Gym chain Virgin Active has welcomed court approval for a controversial restructuring plan that the company says will provide certainty for thousands of jobs.
Sky News revealed last week that if the shake-up was blocked, it was feared the business could fall into administration within days.
But it faced opposition from landlords, who say the plan “sets a dangerous precedent” by allowing wealthy backers to extract value in good times but claim insolvency when times are tough.
The gyms group, which is 18% owned by Sir Richard Branson, has had its finances placed under strain as a result of the pandemic.
In a statement the company said: “Virgin Active is pleased that the court has supported its view that the restructuring plan represents a fair solution to the impact of the COVID-19 crisis which has resulted in our clubs being closed for most of the last year.
“It will provide certainty for thousands of jobs and ensure a stronger balance sheet to underpin our operations in Europe and the Asia Pacific region.”
But the High Court’s decision was criticised by the British Property Federation (BPF), the commercial real estate trade association.
BPF chief executive Melanie Leech said: “This restructuring plan sets a dangerous precedent.

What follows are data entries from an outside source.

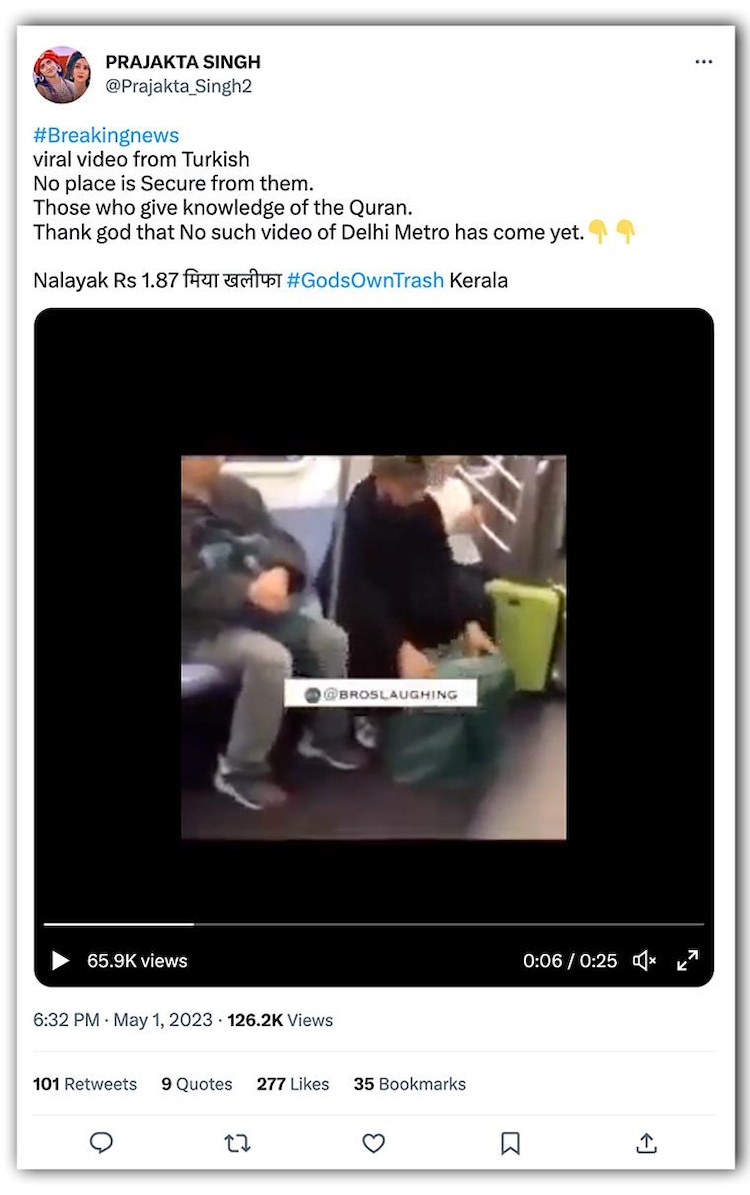Image resolution: width=750 pixels, height=1195 pixels.
Task: Click the tweet timestamp 6:32 PM
Action: pyautogui.click(x=66, y=1020)
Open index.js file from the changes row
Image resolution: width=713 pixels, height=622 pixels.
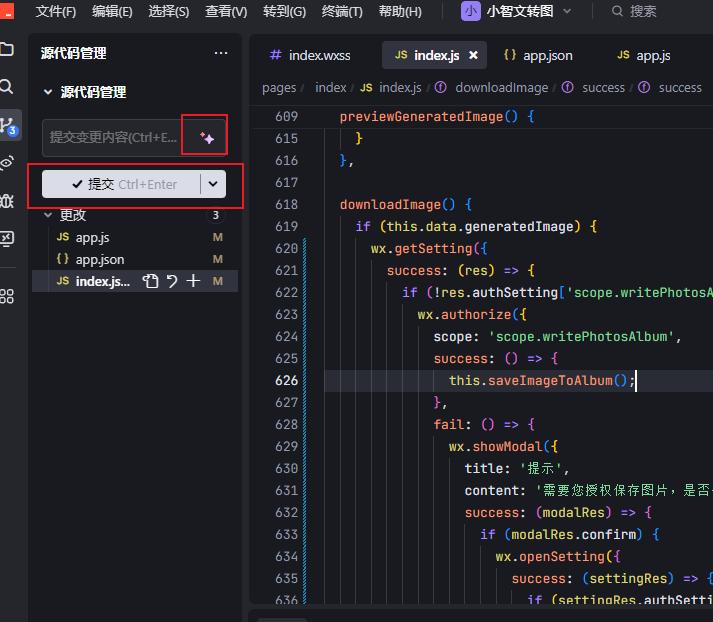pos(102,282)
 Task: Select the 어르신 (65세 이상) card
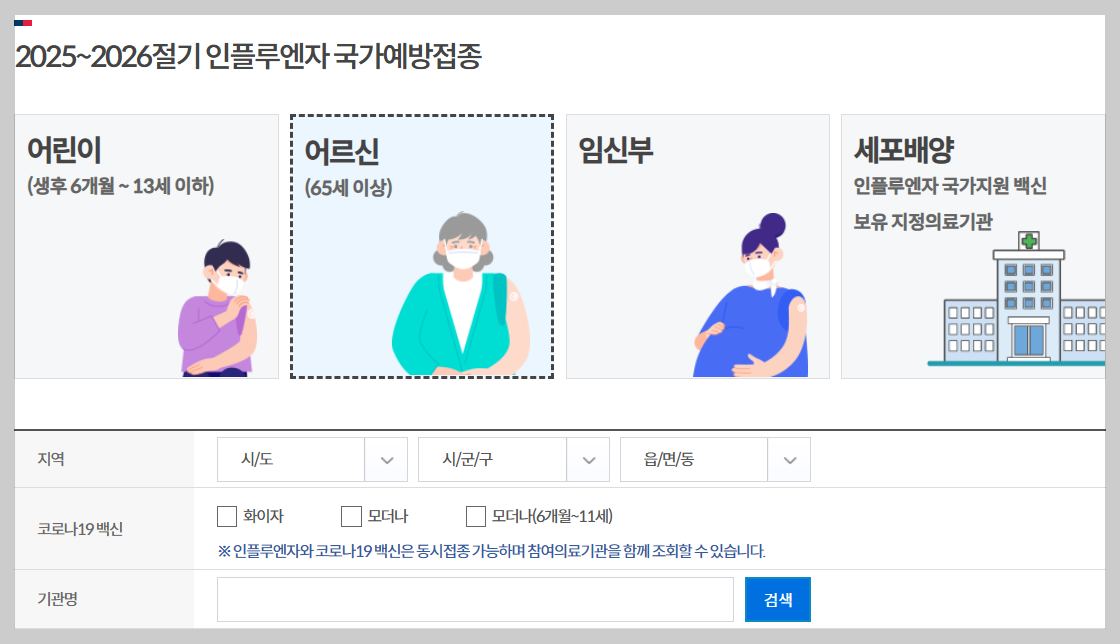pyautogui.click(x=422, y=246)
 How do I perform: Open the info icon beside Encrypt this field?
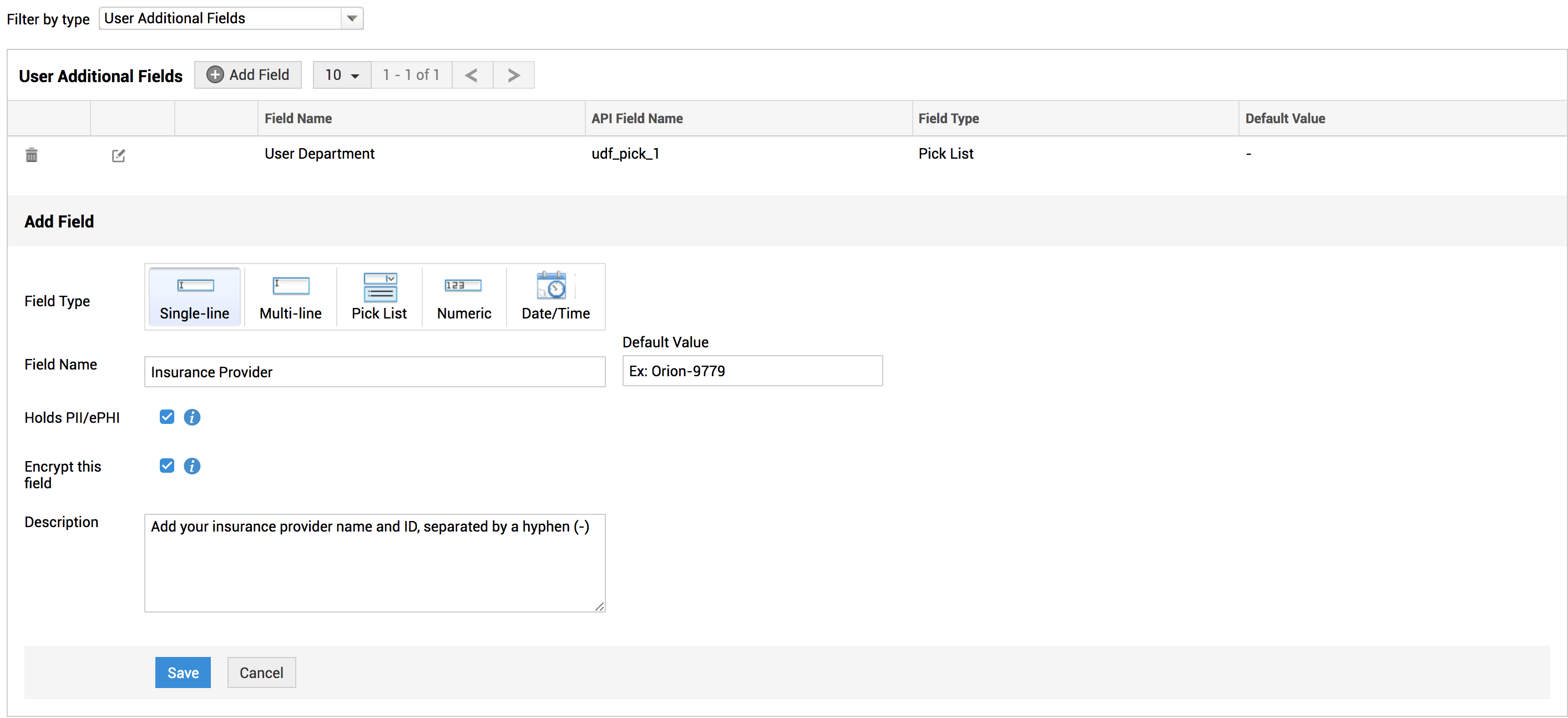pyautogui.click(x=192, y=466)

“The law is now allowing wealthy individuals and private equity backers to extract value from their businesses in good times but later claim insolvency, as simply a means to get out of their contractual obligations with property owners.
“This is fundamentally inequitable and the government should not allow it to continue.”

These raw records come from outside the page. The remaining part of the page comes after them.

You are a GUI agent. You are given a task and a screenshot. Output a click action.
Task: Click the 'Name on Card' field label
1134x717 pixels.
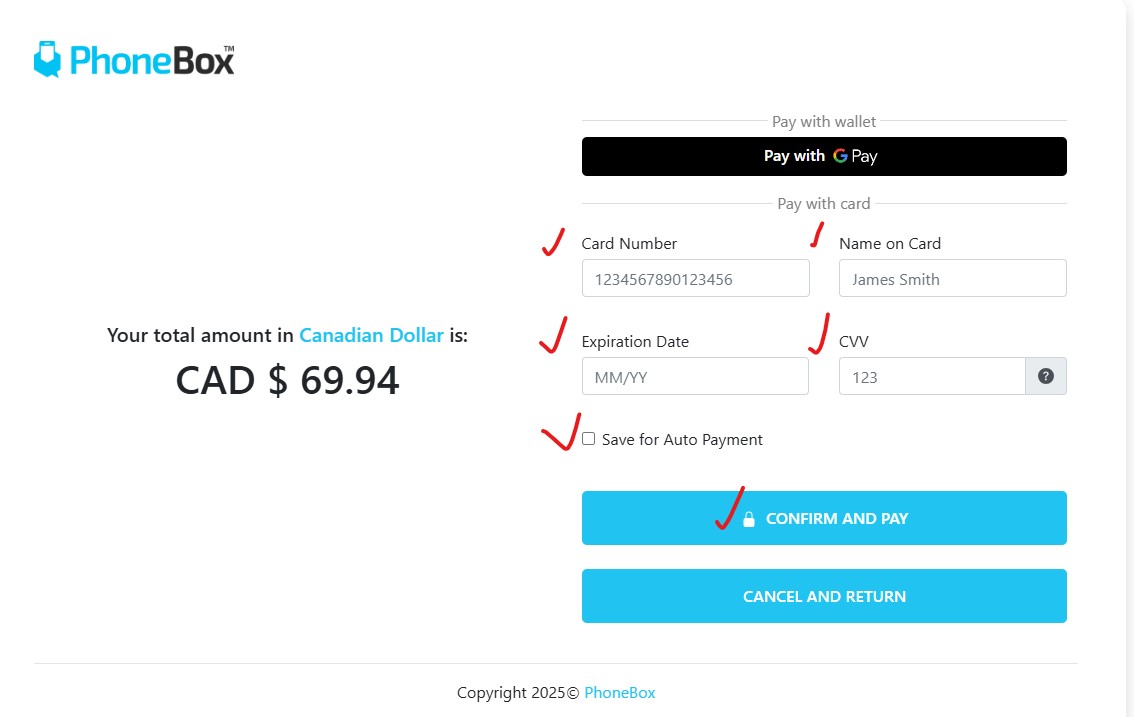coord(890,244)
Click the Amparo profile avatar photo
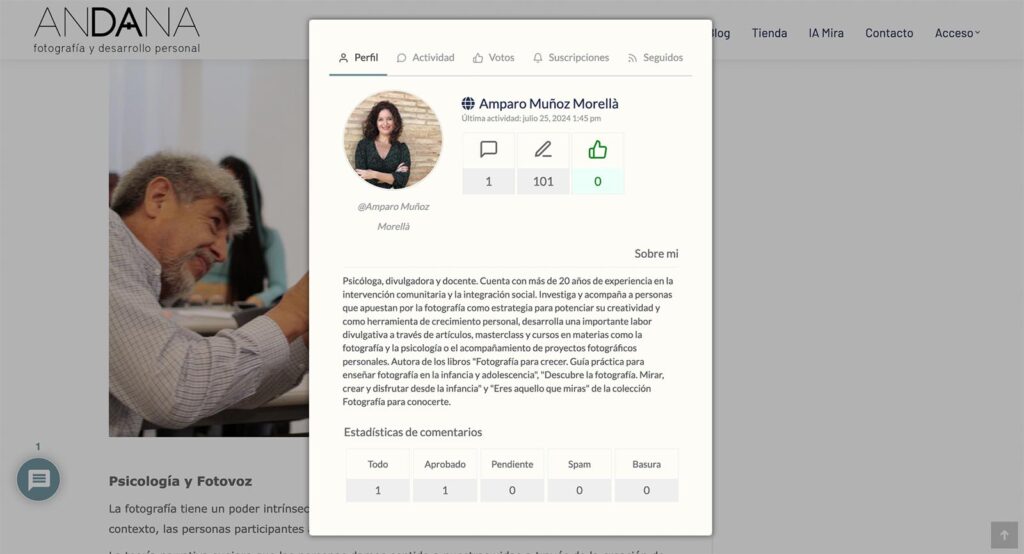The width and height of the screenshot is (1024, 554). click(393, 140)
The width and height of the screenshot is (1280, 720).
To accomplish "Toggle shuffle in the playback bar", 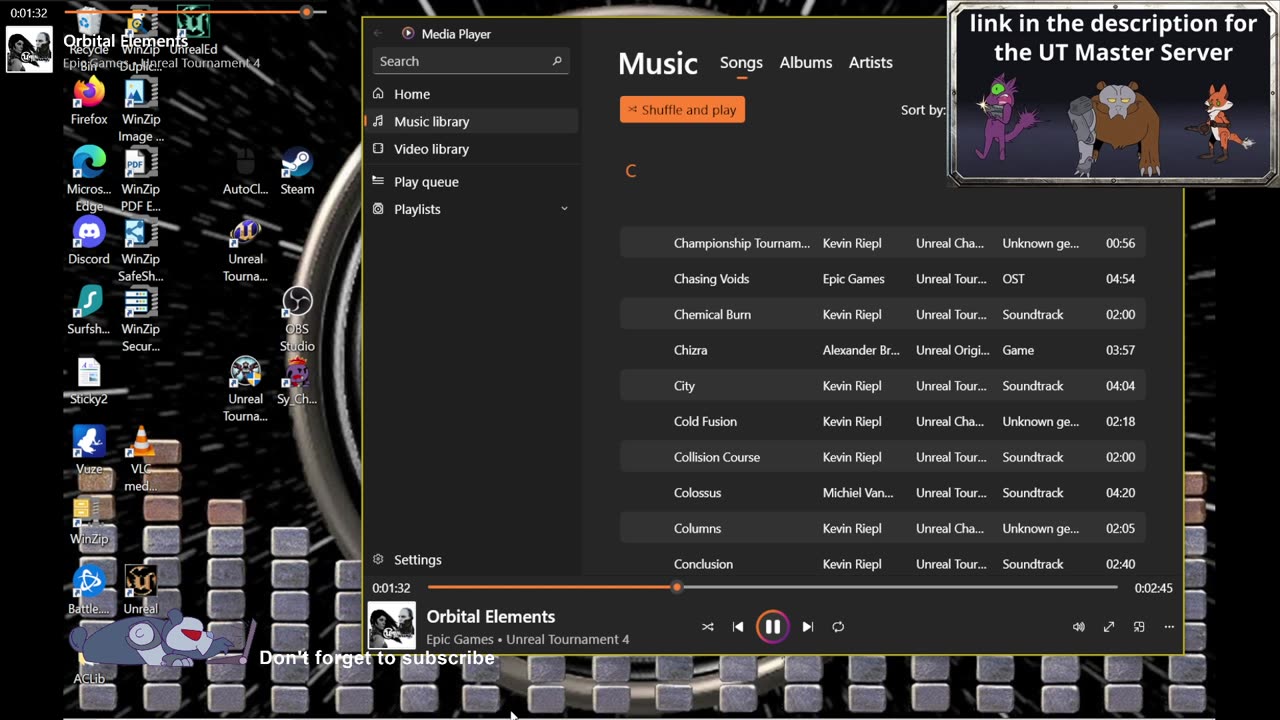I will pos(708,627).
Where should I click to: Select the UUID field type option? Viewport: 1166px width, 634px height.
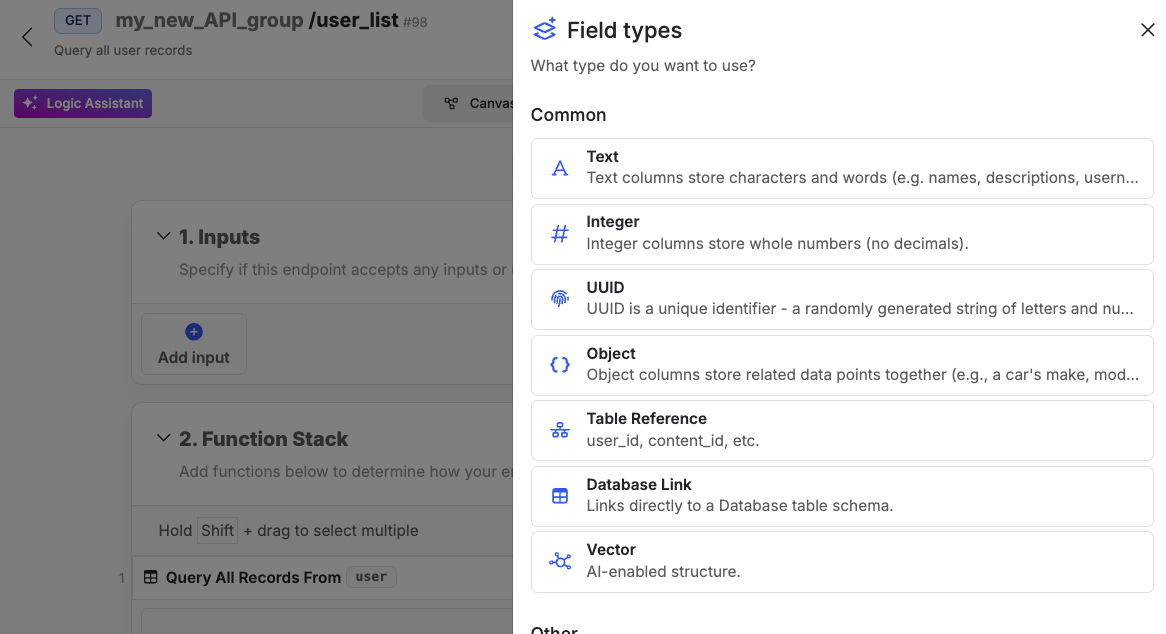coord(842,299)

The shake-up will mean property owners are forced to write off millions of pounds in rent arrears and face future reductions.
It will also see shareholders inject £45m of cash as well as deferring roughly £17m of royalty fees – money that is paid to a separate company controlled by Sir Richard to licence the Virgin brand.
A collapse of the chain would have threatened more than 2,000 UK jobs.
Matthew Bucknall, chief executive of Virgin Active, said: “Today’s judgment approving the restructuring plan allows the business to reset for the long-term benefit of all, after having to close our doors for most of the last year due to the pandemic.”
Brait, Virgin Active’s majority shareholder, had signalled that it would not inject more capital into the business unless the restructuring is approved.
But landlords including Aberdeen Standard Investments and British Land argued that they would be left shouldering a disproportionate part of the financial pain from the Virgin Active deal.
Virgin Active’s plans follow a glut of controversial company voluntary arrangements in recent years, which have been used by retailers such as Arcadia Group, Debenhams and New Look.
It has been seeking to implement its refinancing under Part 26A of the Companies Act, meaning that a creditor group such as its landlords faces being “crammed down” – or forced to accept the terms even if they vote against the scheme.
Launched in Britain in 1999, the group now has 236 clubs in eight countries, including Australia, Botswana, Italy and South Africa.
At the end of 2019, it had more than one million members worldwide.
The pandemic’s impact has been severe, however, resulting in revenues halving last year and an underlying loss of £42m.
Virgin Active also saw 100,000 members leave during the year.